- _What is needed_: Copy, pictures aside: the lines below from the one that holds "Where should I" through the final line of the listing, both ends included, exactly as they are and nothing else.
#### Dataset records
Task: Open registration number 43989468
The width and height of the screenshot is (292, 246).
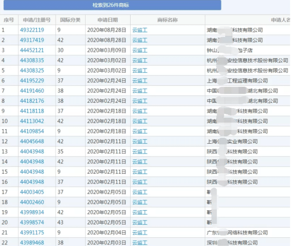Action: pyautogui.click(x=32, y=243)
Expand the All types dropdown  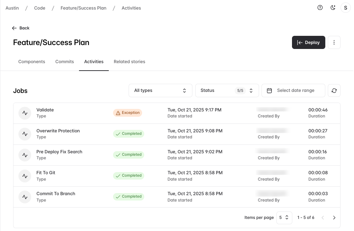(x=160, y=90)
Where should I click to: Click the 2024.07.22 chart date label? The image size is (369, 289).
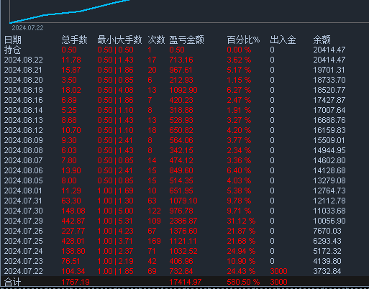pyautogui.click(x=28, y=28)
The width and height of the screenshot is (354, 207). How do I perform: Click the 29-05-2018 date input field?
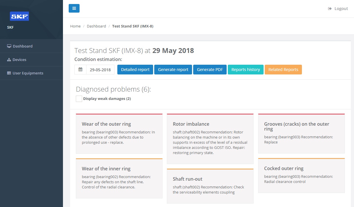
########
- _Worked solution_:
Where should I click to: Click the 2024.07.22 chart date label? The image size is (369, 289).
pyautogui.click(x=28, y=28)
The width and height of the screenshot is (354, 207). How do I perform: Click the 29-05-2018 date input field?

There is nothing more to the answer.